Estimating the marginal null distribution via empirical Bayes produces refined p-values that plug directly into standard multiple testing procedures for one-sided hypotheses.

A machine-rendered reading of the paper's core claim, the machinery that carries it, and where it could break.

In large-scale one-sided testing, test statistics follow normal distributions with unit variance and the aim is to detect positive mean effects. Conventional p-values assume every null mean is exactly zero, but when some null means are negative the p-values become conservative and power drops. The paper instead estimates the overall null distribution of the test statistics from the data using empirical Bayes, then builds refined p-values that are exact under the composite null. These refined p-values require no changes to existing procedures such as Benjamini-Hochberg or Storey-BH. Simulations show clear power gains when conventional p-values are conservative and comparable performance otherwise, with similar gains observed in a phosphorylation data example.

Core claim

We estimate the marginal null distribution of the test statistics within an empirical Bayes framework and construct refined p-values based on this estimated distribution.

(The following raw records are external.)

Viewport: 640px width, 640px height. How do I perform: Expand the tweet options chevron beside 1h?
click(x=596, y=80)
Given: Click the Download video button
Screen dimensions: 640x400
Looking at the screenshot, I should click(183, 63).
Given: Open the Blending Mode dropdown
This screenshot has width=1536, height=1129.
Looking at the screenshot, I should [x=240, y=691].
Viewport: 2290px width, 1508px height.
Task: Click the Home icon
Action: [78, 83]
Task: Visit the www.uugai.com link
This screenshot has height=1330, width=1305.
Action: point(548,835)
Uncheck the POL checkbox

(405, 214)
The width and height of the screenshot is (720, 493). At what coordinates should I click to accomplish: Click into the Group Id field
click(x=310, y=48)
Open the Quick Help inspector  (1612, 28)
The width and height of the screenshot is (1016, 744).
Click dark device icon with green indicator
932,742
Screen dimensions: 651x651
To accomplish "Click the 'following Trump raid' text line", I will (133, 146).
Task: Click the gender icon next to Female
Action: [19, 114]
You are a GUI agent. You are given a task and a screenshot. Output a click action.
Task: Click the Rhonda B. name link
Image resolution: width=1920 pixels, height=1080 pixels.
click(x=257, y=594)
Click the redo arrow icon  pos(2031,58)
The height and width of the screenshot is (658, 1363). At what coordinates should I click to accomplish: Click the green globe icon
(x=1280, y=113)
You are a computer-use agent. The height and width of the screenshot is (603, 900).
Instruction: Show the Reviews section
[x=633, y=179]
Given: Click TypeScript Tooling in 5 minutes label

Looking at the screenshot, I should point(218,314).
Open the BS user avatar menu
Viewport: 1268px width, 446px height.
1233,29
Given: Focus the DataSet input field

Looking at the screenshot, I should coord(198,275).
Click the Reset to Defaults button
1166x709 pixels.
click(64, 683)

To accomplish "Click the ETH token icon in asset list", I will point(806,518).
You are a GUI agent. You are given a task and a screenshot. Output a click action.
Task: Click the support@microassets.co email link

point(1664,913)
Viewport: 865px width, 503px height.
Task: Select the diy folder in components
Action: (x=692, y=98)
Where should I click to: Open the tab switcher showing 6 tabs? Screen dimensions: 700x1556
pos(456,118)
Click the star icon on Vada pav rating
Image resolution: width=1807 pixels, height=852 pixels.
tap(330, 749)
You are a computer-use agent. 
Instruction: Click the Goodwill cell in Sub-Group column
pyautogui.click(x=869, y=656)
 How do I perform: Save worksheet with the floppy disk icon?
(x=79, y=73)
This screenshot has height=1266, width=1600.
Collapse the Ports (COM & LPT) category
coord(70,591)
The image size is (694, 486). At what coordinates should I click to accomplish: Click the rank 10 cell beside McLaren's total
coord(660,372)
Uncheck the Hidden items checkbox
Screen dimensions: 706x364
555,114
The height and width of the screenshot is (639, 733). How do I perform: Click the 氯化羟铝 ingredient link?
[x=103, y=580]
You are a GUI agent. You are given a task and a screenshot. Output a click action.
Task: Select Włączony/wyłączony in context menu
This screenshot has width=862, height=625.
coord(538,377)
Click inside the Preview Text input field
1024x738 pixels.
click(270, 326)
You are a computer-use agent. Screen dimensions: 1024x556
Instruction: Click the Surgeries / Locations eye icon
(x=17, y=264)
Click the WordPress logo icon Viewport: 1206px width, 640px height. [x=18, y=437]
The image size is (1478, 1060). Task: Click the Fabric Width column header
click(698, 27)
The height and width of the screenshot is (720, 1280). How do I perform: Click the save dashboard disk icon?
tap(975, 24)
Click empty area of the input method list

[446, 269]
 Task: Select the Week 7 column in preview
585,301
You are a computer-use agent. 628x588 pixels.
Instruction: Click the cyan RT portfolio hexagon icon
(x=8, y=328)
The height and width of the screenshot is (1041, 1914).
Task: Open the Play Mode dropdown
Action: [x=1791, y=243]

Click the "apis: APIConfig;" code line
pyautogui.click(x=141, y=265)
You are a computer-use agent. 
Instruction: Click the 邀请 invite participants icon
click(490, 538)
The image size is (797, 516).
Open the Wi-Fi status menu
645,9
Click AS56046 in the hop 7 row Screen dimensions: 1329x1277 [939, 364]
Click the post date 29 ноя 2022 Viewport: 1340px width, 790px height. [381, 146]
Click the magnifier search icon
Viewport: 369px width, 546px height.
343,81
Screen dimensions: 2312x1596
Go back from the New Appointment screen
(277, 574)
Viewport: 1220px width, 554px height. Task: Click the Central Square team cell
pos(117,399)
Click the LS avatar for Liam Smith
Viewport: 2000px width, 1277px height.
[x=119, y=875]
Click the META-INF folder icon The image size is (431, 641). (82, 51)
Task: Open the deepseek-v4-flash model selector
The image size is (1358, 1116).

These refined p-values can then be directly used in standard multiple testing procedures without modification.

What carries the argument

Empirical Bayes estimate of the marginal null distribution of the test statistics, used to build exact p-values under the composite null.

If this is right

  • Standard procedures such as Benjamini-Hochberg can be applied to the refined p-values with no further adjustment.
  • Power increases substantially whenever conventional p-values are conservative because of negative null means.
  • Performance matches that of existing specialized methods when the conventional p-values are already exact.
  • The approach applies directly to real high-throughput data such as phosphorylation measurements.

Where Pith is reading between the lines

These are editorial extensions of the paper, not claims the author makes directly.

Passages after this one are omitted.